山上 国内での認知度も、もっと上げたいですね。
白井 テレビ番組などと違って、もともと興味のある人しかアクセスしないわけだから、それほど認知度が低いとはいえないのでは。
安西 いちいち検索しなければならず、紙媒体のようにいつでもどこでも、というわけにもいかない。デジタル情報全般の弱点ではありますね。また、日本人の知的好奇心をどう喚起するか、これは簡単な問題ではありません。
白井 例えば、理工系ならモノを作ったり、大掛かりな実験をやったりと、講義以外にも大学には面白い映像がたくさんある。それらを公開していくというのは、一つの手かもしれません。大学受験を目指す高校生の興味を引くような内容を流すのもいいでしょう。
安西 現在は、個々の先生の自主性に頼っている面が大きいのですが、大学ぐるみでサポートするしくみも大切ですね。先生方も、公開講義で遠隔教育を行うというより、自分の優れた研究の一部を一般の人たちに知ってもらうという意識で参加してほしい。
山上 本日はありがとうございました。
◆2004年にMITから日本の主要大学にOCW活動が紹介され、日本での実践が推奨されたことを受け、複数の大学でOCWに準拠した講義公開の準備を進めました。
◆創設メンバー大学での公開準備が整った2005年5月13日に合同記者会見を行い、日本でのOCW活動の開始を正式にアナウンスし、本コンソーシアムの前身である「日本オープンコースウェア連絡会」も同時に発足しました。
◆OCW活動を日本で最初に開始した設立時のメンバーは大阪大学、京都大学、慶應義塾大学、東京工業大学、東京大学、早稲田大学(50音順)の6大学でした。
◆2005年12月に九州大学、名古屋大学、北海道大学がOCW活動の開始を決定し、連絡会に参加しました。同時にメディア教育開発センターも協力メンバーとして連絡会に参加しました。
◆2006年4月20日 「日本オープンコースウェア・コンソーシアム」(略称:JOCW)が設立されました。
◆本会は「高等教育機関において正規に提供された講義および関連情報のインターネット無償公開」であるオープンコースウェアの活動に関し、会員間での情報交換を行ない、この活動を援助し普及することを目的として設立されました。
◆本会は日本国内のOCW活動を実践する組織・団体、およびその活動を支援する組織・団体間での交流を図るほか、国際コンソーシアムにもアフィリエイトメンバーとして加盟し、海外のOCW関連機関との交流にも務めていきます。

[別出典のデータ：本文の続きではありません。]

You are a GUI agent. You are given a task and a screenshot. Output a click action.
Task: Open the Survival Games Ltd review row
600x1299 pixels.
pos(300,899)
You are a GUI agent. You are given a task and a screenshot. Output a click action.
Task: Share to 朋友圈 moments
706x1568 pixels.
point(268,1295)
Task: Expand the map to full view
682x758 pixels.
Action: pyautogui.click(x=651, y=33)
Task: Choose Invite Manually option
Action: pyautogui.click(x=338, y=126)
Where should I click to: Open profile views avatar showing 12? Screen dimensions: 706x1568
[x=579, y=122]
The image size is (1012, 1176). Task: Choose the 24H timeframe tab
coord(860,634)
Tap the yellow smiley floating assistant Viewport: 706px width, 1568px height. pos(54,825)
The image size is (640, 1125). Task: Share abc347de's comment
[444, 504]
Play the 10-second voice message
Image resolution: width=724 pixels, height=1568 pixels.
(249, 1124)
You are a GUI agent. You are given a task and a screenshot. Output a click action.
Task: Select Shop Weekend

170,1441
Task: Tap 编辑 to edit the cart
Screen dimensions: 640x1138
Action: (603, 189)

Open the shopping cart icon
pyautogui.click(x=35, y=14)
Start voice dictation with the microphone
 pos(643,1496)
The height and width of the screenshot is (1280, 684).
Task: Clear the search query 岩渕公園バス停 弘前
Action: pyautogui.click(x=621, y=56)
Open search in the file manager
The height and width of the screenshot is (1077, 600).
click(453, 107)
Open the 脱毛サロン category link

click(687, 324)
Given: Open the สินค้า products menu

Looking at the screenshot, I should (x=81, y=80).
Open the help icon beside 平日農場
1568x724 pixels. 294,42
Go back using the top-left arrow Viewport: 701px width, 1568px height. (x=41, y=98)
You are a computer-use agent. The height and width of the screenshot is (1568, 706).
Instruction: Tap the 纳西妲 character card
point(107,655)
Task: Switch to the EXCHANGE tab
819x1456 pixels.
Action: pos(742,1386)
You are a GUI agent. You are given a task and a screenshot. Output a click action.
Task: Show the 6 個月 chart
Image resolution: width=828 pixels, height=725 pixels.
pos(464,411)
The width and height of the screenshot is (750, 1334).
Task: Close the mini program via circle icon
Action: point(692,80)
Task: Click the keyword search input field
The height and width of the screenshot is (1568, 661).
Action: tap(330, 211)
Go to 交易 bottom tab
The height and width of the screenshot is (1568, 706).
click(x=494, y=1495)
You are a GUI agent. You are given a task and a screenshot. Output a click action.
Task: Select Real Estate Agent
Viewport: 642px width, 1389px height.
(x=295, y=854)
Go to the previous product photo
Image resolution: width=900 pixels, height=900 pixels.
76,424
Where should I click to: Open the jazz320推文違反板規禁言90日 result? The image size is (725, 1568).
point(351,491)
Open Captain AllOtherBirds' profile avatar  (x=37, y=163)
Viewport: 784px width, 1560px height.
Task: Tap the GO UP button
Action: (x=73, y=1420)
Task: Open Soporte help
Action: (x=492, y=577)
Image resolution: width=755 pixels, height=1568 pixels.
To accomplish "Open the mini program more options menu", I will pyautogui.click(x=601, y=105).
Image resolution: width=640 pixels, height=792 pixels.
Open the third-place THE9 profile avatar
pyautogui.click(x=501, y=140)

◆2006年9月、関西大学、筑波大学、同志社大学がJOCWの新たな会員になりました。
◆2006年10月京都精華大学、立命館大学、立命館アジア太平洋大学が正会員として、財団法人高度映像情報センター(AVCC)、NPO法人サイバーキャンパスコンソーシアムTIES(CCC−TIES)が賛助会員としてJOCWに加盟しました。
◆2007年4月NPO法人日本イーラーニングコンソーシアムが賛助会員として加盟しました。
◆2007年8月女子栄養大学が正会員として、NPO法人クリエイティブ・コモンズ・ジャパンが賛助会員として加盟しました。
◆2007年11月明治大学が正会員として加盟しました。
◆2008年1月会則を変更し、准会員を設け、非営利団体は准会員とし、賛助会員として企業に加盟を呼びかけていくこととしました。また、2008年度より会費制に移行することを決定しました。
◆2008年1月朝日新聞社 ディジタルメディア本部、NTTレゾナント(株)、東京電機大学出版局が賛助会員として加盟しました。
◆2008年3月国連大学が正会員として、またメディアサイト(株)、(株)シーディーネットワークス・ジャパン、(株)メディア・リンク、(株)デジタル・ナレッジが賛助会員として加盟しました。